Liver GVHD can be a challenging diagnosis. The initial feature typically includes the development of jaundice or an increase in the alkaline phosphatase and bilirubin; hepatomegaly may be noted. However, it is often difficult to distinguish from other causes of liver dysfunction following allogeneic HCT, such as drug toxicity, veno-occlusive disease, opportunistic (bacterial, viral and fungal) infections, TPN, acalculous cholecystitis, and iron overload, because of the overlapping patterns of clinical history, physical examination, and laboratory and imaging data. Thus, a biopsy is often required to confirm the diagnosis of liver GVHD [110]. The histologic features are endothelialitis, lymphocytic infiltration of the portal areas, pericholangitis, and bile duct destruction [111]. However, the increased risk of bleeding associated with thrombocytopenia in the immediate posttransplant period can preclude obtaining a biopsy. As such, the diagnosis of liver GVHD is often a clinical diagnosis of exclusion.

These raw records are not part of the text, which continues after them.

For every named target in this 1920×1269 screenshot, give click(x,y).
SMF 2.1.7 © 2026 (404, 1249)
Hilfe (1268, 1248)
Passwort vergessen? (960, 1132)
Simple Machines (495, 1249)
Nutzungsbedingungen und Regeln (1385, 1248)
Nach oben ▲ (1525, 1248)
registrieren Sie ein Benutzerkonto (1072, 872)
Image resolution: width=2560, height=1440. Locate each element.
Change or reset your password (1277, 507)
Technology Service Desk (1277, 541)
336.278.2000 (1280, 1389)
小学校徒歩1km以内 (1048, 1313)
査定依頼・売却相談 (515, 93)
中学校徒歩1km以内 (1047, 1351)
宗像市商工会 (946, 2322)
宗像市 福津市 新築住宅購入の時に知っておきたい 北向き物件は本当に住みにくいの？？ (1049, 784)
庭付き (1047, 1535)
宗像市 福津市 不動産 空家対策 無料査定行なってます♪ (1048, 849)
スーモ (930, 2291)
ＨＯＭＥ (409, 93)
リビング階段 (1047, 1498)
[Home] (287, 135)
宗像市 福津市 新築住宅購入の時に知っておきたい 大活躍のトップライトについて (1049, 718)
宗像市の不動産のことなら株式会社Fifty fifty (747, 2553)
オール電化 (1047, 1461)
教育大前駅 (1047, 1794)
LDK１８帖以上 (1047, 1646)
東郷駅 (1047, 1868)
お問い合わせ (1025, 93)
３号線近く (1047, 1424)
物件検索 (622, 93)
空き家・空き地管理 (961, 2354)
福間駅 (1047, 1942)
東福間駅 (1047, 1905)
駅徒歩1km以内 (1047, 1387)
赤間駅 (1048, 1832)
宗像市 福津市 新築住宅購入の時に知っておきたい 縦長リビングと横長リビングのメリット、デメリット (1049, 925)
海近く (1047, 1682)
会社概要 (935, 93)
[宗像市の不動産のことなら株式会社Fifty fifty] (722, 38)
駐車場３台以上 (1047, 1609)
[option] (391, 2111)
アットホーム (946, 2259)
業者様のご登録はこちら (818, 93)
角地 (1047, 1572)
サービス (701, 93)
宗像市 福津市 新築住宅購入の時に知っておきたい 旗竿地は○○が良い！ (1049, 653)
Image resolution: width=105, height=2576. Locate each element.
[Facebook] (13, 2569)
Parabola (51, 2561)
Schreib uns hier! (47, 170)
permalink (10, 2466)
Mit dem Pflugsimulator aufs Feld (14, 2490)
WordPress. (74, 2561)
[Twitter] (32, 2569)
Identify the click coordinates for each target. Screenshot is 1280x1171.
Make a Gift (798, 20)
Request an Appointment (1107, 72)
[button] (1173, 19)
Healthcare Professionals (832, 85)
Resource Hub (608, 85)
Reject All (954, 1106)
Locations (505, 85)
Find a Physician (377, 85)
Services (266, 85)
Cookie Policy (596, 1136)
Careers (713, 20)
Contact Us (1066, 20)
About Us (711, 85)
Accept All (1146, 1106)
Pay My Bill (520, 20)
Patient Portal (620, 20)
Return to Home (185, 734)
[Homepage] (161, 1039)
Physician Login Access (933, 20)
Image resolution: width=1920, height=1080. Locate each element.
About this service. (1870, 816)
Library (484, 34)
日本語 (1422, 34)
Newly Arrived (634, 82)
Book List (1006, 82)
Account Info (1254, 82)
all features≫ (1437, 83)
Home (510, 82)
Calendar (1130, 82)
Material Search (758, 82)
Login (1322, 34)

GI tract involvement of acute GVHD may present as nausea, vomiting, anorexia, diarrhea, and/or abdominal pain. It is a pan-intestinal process with focal lesions of widely varying intensity. Gastric involvement gives rise to postprandial vomiting that is not always preceded by nausea. The diarrhea of GVHD is secretory and may be accompanied by significant GI bleeding as a result of mucosal ulceration, which is a prognostic factor for poor outcome [112]. In advanced disease, diffuse, severe abdominal pain and distension is accompanied by voluminous diarrhea. The histologic features include patchy ulcerations apoptotic bodies in the base of crypts, crypt abscesses, and loss as well as flattening of the epithelium surface [113].

Diagnostic Approach

The diagnosis of acute GVHD is based entirely on clinical criteria that can be confirmed by biopsy of one of the three target organs. Laboratory data and/or imaging studies are also useful tests in the diagnostic approach to GVHD. However, a major challenge with the diagnosis is the absence of laboratory tests that can reliably predict or screen for the condition prior to its onset: establish a diagnosis in real-time; distinguish it from other conditions that present with similar symptoms, such as infection; or stratify patients according to response to therapy. Thus, experimental blood tests with predictive value for GVHD such as a four biomarker panel [114, 115] may ultimately be useful to further identify high-risk groups and their outcomes (Figure 1). These biomarkers could potentially result in immunosuppressive treatment schemas tailored to patients in several risk groups.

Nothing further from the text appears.